■ **DATA EXCERPTS**
◇ ◇ ◇ ◇ ◇ ◇ ◇
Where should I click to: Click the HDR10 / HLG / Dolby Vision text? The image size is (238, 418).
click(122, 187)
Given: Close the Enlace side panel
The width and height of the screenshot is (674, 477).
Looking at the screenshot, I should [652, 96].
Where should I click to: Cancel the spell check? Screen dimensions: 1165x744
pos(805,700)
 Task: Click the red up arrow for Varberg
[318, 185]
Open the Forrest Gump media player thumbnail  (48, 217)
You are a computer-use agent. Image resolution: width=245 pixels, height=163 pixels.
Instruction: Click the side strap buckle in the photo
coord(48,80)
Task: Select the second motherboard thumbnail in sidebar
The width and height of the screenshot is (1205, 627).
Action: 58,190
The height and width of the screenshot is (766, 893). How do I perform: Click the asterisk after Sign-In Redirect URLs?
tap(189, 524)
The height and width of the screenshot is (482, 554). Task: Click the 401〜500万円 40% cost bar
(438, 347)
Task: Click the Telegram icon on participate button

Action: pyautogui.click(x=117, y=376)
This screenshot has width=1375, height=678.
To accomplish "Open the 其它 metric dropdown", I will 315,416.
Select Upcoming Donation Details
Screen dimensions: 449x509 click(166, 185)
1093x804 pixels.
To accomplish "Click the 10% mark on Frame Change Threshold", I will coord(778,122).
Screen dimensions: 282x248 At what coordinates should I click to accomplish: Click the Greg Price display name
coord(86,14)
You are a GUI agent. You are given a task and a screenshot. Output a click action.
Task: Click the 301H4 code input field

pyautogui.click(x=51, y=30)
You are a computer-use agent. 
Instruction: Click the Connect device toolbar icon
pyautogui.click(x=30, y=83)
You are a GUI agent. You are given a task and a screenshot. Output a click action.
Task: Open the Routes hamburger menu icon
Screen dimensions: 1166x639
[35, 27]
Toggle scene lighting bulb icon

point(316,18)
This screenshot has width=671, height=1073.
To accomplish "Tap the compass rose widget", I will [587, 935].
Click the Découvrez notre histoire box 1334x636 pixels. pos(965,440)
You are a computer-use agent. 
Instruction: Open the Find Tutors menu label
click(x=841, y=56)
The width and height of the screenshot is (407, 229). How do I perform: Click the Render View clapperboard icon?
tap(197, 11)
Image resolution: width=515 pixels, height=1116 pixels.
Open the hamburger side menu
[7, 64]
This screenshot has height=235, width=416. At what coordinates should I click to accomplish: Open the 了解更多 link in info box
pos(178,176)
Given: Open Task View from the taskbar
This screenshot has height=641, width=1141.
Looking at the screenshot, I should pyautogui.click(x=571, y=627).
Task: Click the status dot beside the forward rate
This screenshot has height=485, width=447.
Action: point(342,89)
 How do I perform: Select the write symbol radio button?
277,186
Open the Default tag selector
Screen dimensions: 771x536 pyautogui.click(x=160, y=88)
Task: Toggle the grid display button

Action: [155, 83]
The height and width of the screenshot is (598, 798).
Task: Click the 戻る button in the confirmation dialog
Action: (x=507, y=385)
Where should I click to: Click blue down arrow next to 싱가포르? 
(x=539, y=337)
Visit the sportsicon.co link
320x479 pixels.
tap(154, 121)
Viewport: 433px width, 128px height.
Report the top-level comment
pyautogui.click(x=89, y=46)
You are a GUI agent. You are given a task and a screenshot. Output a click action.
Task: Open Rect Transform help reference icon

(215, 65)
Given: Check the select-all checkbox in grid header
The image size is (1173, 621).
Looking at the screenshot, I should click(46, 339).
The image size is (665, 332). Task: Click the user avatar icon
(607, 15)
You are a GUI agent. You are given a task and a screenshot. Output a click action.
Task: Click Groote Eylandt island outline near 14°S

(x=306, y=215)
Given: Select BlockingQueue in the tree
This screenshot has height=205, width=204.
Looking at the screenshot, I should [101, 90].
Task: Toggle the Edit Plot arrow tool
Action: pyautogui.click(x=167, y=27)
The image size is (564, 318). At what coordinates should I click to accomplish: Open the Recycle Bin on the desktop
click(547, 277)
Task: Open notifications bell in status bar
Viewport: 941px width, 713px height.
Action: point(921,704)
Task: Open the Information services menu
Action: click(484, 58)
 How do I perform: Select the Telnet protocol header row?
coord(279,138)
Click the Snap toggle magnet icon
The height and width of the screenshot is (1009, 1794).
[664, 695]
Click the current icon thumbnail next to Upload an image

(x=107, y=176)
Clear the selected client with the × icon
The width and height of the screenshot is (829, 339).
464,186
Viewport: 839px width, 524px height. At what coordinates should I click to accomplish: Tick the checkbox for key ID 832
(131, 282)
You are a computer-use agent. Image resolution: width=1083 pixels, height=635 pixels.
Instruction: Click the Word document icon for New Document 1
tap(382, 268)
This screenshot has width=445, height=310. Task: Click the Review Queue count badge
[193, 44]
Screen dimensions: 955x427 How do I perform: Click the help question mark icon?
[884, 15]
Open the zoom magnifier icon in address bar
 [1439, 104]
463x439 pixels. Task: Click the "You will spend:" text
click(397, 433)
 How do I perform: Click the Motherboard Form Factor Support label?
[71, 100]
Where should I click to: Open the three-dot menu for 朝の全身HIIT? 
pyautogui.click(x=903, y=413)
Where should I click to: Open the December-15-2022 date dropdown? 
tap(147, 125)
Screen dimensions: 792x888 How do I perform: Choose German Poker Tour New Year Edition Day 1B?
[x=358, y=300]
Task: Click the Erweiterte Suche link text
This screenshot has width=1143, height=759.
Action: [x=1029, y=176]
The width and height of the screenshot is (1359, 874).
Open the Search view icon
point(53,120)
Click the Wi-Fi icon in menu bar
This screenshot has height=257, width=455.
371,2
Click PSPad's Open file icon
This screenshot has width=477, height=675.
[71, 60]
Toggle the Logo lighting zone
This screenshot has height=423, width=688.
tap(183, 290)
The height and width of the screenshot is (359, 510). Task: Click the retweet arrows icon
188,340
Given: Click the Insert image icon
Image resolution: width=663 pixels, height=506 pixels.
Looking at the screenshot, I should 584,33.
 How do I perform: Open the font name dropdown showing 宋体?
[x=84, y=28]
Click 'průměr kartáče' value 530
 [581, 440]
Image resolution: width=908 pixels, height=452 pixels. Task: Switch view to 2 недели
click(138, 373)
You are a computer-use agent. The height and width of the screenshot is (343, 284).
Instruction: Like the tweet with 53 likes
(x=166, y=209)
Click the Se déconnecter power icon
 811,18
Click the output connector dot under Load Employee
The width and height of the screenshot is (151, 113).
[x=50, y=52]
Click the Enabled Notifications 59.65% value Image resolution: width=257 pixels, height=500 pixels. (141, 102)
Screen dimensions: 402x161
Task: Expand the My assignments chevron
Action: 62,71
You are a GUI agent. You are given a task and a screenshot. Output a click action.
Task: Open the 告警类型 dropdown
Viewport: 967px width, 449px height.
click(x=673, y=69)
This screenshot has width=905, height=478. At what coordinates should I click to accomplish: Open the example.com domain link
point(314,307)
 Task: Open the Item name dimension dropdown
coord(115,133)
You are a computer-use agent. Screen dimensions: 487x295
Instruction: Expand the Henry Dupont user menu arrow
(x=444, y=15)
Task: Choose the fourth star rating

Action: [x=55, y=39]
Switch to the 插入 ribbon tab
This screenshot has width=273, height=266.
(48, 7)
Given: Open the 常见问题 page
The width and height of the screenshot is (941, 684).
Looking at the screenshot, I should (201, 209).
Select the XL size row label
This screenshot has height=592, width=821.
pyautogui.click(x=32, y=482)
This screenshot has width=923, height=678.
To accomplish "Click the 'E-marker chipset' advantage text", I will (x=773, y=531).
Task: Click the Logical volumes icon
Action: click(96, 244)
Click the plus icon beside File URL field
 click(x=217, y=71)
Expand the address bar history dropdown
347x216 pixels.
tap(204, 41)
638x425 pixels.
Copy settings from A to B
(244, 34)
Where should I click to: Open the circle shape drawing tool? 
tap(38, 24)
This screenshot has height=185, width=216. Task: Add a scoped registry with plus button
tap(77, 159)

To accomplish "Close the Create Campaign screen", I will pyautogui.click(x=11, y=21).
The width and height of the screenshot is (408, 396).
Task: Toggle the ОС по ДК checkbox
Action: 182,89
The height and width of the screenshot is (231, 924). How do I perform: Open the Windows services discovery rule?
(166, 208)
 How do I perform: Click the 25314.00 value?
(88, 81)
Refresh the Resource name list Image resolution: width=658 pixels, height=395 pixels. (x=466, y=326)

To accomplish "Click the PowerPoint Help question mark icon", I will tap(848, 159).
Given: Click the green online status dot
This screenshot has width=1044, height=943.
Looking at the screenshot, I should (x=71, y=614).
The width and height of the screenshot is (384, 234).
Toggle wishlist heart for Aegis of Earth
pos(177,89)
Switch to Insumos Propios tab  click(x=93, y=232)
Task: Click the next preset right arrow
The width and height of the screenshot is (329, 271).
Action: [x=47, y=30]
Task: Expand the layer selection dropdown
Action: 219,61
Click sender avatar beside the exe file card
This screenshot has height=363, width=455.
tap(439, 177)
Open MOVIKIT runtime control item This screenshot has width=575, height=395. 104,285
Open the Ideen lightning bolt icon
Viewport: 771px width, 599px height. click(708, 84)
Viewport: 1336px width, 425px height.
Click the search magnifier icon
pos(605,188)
◇ ◇ ◇ ◇ ◇ ◇ ◇
■ **WORK REQUIRED**
Pull every line containing "computer" from the data.

■ **SOLUTION**
You are a computer-use agent. Image resolution: width=245 pixels, height=163 pixels.
You are a computer-use agent. 
You are a computer-use agent. 
You are a computer-use agent. Image resolution: width=1083 pixels, height=635 pixels.
You are a computer-use agent. The height and width of the screenshot is (343, 284).
You are a computer-use agent. Screen dimensions: 487x295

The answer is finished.